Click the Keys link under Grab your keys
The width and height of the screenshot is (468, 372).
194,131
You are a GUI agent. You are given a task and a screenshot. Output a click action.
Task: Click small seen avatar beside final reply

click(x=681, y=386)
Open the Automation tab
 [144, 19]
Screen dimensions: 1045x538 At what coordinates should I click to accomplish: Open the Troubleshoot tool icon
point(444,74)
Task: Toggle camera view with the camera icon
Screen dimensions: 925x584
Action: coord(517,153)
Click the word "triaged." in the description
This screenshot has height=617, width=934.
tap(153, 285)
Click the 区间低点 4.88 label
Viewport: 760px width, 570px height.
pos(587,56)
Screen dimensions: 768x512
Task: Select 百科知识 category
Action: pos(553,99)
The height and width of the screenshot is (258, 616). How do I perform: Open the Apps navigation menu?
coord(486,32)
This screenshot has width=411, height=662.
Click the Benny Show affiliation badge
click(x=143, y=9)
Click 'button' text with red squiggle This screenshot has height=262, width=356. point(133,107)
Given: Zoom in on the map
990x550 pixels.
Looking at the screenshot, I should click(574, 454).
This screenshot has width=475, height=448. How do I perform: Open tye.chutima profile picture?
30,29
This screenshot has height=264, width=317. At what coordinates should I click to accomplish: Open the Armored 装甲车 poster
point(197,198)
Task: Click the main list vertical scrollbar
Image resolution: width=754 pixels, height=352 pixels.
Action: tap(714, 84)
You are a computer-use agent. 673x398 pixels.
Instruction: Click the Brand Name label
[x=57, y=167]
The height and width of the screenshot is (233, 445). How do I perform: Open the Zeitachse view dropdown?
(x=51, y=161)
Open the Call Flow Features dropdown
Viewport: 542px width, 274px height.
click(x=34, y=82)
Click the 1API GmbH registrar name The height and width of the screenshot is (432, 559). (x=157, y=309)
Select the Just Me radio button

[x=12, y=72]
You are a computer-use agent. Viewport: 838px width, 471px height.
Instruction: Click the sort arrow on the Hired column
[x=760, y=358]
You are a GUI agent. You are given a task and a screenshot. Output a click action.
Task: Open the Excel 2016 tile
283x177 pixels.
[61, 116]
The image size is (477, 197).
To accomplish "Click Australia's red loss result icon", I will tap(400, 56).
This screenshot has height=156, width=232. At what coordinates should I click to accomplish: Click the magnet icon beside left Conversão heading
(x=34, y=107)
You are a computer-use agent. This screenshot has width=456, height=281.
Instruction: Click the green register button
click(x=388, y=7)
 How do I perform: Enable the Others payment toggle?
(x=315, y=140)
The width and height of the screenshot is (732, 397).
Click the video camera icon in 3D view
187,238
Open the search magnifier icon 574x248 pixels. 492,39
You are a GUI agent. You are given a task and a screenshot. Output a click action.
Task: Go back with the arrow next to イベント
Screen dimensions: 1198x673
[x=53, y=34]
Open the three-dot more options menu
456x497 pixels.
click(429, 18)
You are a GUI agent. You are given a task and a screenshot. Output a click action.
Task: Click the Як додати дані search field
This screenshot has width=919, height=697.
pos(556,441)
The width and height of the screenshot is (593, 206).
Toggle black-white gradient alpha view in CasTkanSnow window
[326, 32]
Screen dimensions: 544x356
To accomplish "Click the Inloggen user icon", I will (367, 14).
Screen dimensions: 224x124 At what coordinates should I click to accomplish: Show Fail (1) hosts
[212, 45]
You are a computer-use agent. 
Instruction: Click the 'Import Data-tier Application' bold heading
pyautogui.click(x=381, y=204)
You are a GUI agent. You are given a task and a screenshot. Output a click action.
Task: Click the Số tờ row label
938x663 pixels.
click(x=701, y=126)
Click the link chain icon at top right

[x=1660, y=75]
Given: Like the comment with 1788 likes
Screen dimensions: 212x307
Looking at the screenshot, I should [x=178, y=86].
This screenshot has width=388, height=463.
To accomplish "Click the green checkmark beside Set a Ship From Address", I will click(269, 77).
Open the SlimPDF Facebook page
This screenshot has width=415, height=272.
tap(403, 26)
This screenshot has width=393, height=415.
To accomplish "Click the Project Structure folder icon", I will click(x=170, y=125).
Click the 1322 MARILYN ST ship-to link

◆ The task
The listing above is to be transcribed exactly. Include every line.

◆ Solution to the problem
Click the Keys link under Grab your keys
The width and height of the screenshot is (468, 372).
194,131
You are a GUI agent. You are given a task and a screenshot. Output a click action.
Task: Click small seen avatar beside final reply

click(x=681, y=386)
Open the Automation tab
 [144, 19]
Screen dimensions: 1045x538 At what coordinates should I click to accomplish: Open the Troubleshoot tool icon
point(444,74)
Task: Toggle camera view with the camera icon
Screen dimensions: 925x584
Action: coord(517,153)
Click the word "triaged." in the description
This screenshot has height=617, width=934.
tap(153, 285)
Click the 区间低点 4.88 label
Viewport: 760px width, 570px height.
pos(587,56)
Screen dimensions: 768x512
Task: Select 百科知识 category
Action: pos(553,99)
The height and width of the screenshot is (258, 616). How do I perform: Open the Apps navigation menu?
coord(486,32)
This screenshot has width=411, height=662.
Click the Benny Show affiliation badge
click(x=143, y=9)
Click 'button' text with red squiggle This screenshot has height=262, width=356. point(133,107)
Given: Zoom in on the map
990x550 pixels.
Looking at the screenshot, I should click(574, 454).
This screenshot has width=475, height=448. How do I perform: Open tye.chutima profile picture?
30,29
This screenshot has height=264, width=317. At what coordinates should I click to accomplish: Open the Armored 装甲车 poster
point(197,198)
Task: Click the main list vertical scrollbar
Image resolution: width=754 pixels, height=352 pixels.
Action: tap(714, 84)
You are a computer-use agent. 673x398 pixels.
Instruction: Click the Brand Name label
[x=57, y=167]
The height and width of the screenshot is (233, 445). How do I perform: Open the Zeitachse view dropdown?
(x=51, y=161)
Open the Call Flow Features dropdown
Viewport: 542px width, 274px height.
click(x=34, y=82)
Click the 1API GmbH registrar name The height and width of the screenshot is (432, 559). (x=157, y=309)
Select the Just Me radio button

[x=12, y=72]
You are a computer-use agent. Viewport: 838px width, 471px height.
Instruction: Click the sort arrow on the Hired column
[x=760, y=358]
You are a GUI agent. You are given a task and a screenshot. Output a click action.
Task: Open the Excel 2016 tile
283x177 pixels.
[61, 116]
The image size is (477, 197).
To accomplish "Click Australia's red loss result icon", I will tap(400, 56).
This screenshot has height=156, width=232. At what coordinates should I click to accomplish: Click the magnet icon beside left Conversão heading
(x=34, y=107)
You are a computer-use agent. This screenshot has width=456, height=281.
Instruction: Click the green register button
click(x=388, y=7)
 How do I perform: Enable the Others payment toggle?
(x=315, y=140)
The width and height of the screenshot is (732, 397).
Click the video camera icon in 3D view
187,238
Open the search magnifier icon 574x248 pixels. 492,39
You are a GUI agent. You are given a task and a screenshot. Output a click action.
Task: Go back with the arrow next to イベント
Screen dimensions: 1198x673
[x=53, y=34]
Open the three-dot more options menu
456x497 pixels.
click(429, 18)
You are a GUI agent. You are given a task and a screenshot. Output a click action.
Task: Click the Як додати дані search field
This screenshot has width=919, height=697.
pos(556,441)
The width and height of the screenshot is (593, 206).
Toggle black-white gradient alpha view in CasTkanSnow window
[326, 32]
Screen dimensions: 544x356
To accomplish "Click the Inloggen user icon", I will (367, 14).
Screen dimensions: 224x124 At what coordinates should I click to accomplish: Show Fail (1) hosts
[212, 45]
You are a computer-use agent. 
Instruction: Click the 'Import Data-tier Application' bold heading
pyautogui.click(x=381, y=204)
You are a GUI agent. You are given a task and a screenshot. Output a click action.
Task: Click the Số tờ row label
938x663 pixels.
click(x=701, y=126)
Click the link chain icon at top right

[x=1660, y=75]
Given: Like the comment with 1788 likes
Screen dimensions: 212x307
Looking at the screenshot, I should [x=178, y=86].
This screenshot has width=388, height=463.
To accomplish "Click the green checkmark beside Set a Ship From Address", I will click(269, 77).
Open the SlimPDF Facebook page
This screenshot has width=415, height=272.
tap(403, 26)
This screenshot has width=393, height=415.
To accomplish "Click the Project Structure folder icon", I will click(x=170, y=125).
Click the 1322 MARILYN ST ship-to link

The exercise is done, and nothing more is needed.